Remote Access Technology Brick

Remote access provides the ability to connect to the network from a distant location. This requires a computer, a modem and remote access software to allow the computer to dial into the network over a telephone line, cable or satellite service, and connect. Remote access via a virtual private network (VPN) creates encrypted tunnels over an existing Internet connection between remote users and the network data center.

Many ICs are deploying and managing their own remote access networks. Remote access at NIH is not vendor-managed and is not centralized. The deployment of multiple remote access infrastructures is unnecessary and inefficient.

Security of remote access services is always a concern, as the public network infrastructure is used to deliver these services to NIH users. The Security Architecture domain team report provides guidance on supplying security for the remote access design.

This technical solution also allows for a corporate-wide ISP contract that can be offered as an alternative access method to users who generate the highest access charges. Such an agreement could provide VPN over local, nationwide and international dial-up access on a more cost-effective basis.

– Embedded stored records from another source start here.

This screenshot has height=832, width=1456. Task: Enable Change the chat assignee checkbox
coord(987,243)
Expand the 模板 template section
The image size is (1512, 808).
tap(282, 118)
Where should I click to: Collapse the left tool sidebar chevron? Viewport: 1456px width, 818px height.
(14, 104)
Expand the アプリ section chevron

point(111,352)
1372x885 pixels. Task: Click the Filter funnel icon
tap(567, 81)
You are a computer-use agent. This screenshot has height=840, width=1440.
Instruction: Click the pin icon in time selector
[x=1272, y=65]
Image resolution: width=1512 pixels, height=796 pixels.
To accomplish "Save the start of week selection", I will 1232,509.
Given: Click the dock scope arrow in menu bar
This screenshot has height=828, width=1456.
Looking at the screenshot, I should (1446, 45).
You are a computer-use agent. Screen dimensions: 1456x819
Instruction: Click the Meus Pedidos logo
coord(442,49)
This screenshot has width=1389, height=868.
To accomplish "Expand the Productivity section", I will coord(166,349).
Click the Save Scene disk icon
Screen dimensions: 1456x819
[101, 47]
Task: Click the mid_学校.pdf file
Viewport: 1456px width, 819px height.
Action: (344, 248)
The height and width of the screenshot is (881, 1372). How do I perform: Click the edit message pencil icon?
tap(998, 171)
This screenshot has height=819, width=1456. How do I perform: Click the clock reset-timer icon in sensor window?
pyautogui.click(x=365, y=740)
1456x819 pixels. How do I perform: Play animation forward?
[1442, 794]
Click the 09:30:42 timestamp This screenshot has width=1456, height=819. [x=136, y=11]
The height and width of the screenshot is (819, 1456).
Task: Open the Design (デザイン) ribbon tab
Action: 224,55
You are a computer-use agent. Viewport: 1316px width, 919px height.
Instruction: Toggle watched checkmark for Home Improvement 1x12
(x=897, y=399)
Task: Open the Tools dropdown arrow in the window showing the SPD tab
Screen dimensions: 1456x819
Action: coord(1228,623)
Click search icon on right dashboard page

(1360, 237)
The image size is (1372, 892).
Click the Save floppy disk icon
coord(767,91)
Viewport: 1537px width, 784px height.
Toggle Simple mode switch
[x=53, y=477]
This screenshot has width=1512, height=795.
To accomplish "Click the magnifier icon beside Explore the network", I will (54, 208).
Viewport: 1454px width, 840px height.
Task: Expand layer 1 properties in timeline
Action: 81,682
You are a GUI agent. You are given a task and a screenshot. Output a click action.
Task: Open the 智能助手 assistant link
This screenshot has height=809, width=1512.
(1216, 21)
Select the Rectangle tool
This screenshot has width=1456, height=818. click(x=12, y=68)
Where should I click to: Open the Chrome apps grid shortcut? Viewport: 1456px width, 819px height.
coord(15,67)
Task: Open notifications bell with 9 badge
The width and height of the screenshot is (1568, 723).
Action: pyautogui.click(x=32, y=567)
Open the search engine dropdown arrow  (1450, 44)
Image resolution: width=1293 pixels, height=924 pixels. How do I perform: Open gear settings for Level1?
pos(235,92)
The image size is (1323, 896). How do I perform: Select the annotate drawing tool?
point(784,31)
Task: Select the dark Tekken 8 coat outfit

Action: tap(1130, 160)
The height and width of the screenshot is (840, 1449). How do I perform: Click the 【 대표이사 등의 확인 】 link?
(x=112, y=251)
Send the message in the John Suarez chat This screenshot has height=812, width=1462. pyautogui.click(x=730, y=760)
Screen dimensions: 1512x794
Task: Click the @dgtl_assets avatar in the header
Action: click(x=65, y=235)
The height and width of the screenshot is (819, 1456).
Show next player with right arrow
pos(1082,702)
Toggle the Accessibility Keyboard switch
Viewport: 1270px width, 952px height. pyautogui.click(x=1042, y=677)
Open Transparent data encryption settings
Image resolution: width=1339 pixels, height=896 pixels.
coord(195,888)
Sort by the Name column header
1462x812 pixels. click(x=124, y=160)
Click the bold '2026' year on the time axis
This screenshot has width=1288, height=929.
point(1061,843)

• All new network elements at NIH must support Internet Protocol Version 6 (IPv6).
• Recommend retiring applications such as PC Anywhere. See Security policy for details.
• VPN is preferred over dial-up for tactical deployments.
• Tactical and strategic products were selected to leverage NIH's investment in products that are a proven fit for NIH's known future needs. Leveraging baseline products in the future will minimize the operations, maintenance, support and training costs of new products.
• Some baseline products have been designated retirement and containment. These products are either not as widely or successfully deployed at NIH, or they do not provide as much functionality, value, or Total Cost of Ownership as the selected tactical and strategic products.